At the time of writing, another Bayesian method inferring species networks and gene trees simultaneously from multilocus sequence data was released (Wen and Nakhleh 2017). The general framework here is similar, but we highlight four major differences. We use a birth-hybridization prior for the species network which naturally models the process of speciation and hybridization. The prior is extendable to account for extinction, incomplete sampling, and rate variation over time, as we outline below. Wen and Nakhleh (2017) used a descriptive prior combining a Poisson distributed number of reticulations with exponential distributed branch lengths. Secondly, we allow parallel branches in the network. This is biologically possible. Even if the true species history has no parallel branches, the observed species network can still contain such features due to incomplete sampling. Note though that a very large number of individuals and loci are required to detect such parallel branches. To prevent the species network from growing arbitrarily big, such that it becomes indistinguishable by the gene trees (Pardi and Scornavacca 2015; Zhu and Degnan 2017), we typically assign an informative prior to ensure the hybridization rate is lower than the birth rate. A similar strategy was used in Wen et al. (2016); Wen and Nakhleh (2017) by restricting the rate of the Poisson distribution. Third, we account for the uncertainty in the embedding of a gene tree within a species network by estimating the MSNC probability conditional on a proposed embedding at each MCMC step. This provides a posterior distribution of gene trees and their embeddings within a species network, enabling analysis of which alleles are derived from which ancestral species. The cost instead is additional MCMC operations compared with integrating over all embeddings at each step (Wen et al. 2016; Wen and Nakhleh 2017). Last but not least, we implement analytical integration over population sizes in the species network (eq. 3). This reduces the number of parameters for the rjMCMC operators to deal with, and should improve convergence and mixing. Finally, our implementation in SpeciesNetwork is an extension to BEAST 2 (Bouckaert et al. 2014), to take advantage of many standard phylogenetic models, such as different substitution models, relaxed molecular clock models, and the BEAUTi graphical interface.

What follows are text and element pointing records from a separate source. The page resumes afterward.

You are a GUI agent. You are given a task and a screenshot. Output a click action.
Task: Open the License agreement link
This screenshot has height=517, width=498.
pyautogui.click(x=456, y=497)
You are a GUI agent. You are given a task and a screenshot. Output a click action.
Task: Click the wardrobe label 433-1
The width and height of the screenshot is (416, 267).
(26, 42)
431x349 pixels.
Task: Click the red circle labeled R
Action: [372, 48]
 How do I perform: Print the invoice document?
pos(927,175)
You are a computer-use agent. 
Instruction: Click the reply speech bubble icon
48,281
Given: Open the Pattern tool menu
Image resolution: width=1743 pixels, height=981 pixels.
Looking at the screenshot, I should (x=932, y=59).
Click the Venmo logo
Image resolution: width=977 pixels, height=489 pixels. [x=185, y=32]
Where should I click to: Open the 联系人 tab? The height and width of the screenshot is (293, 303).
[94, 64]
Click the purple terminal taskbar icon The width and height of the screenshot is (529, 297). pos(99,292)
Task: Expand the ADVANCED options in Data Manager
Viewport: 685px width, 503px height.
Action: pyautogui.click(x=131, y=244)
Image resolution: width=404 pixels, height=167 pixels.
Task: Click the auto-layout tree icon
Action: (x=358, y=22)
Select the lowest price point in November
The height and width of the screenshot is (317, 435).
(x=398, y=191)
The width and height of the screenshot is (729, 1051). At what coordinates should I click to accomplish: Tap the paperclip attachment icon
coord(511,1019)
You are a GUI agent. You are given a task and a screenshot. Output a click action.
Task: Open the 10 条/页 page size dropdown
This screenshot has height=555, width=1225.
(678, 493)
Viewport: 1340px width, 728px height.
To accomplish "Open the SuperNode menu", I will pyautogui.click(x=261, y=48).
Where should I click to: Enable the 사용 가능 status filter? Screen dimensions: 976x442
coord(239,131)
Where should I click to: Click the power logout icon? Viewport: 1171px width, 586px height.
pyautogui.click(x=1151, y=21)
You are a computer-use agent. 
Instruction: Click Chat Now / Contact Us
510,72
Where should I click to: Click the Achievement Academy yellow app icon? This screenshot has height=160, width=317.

In our approach, we employ a simple prior for the species network based on a birth-hybridization model. Analogous to birth-death priors for species trees (e.g., Stadler 2010; Heath et al. 2014), the birth-hybridization prior could be extended to account for extinction and incomplete sampling, to model networks containing both extant and fossil taxa. The rates could also be allowed to vary over time, to model the diversification patterns during speciation (the skyline model for trees, Stadler et al. 2013). When considering networks instead of trees, techniques to derive the probability density of trees cannot be directly applied as the hybridization rate depends on pairs of lineages rather than individual lineages. This nonlinearity necessitates solving differential equations to derive the species network probability densities, a task which we defer to a later study.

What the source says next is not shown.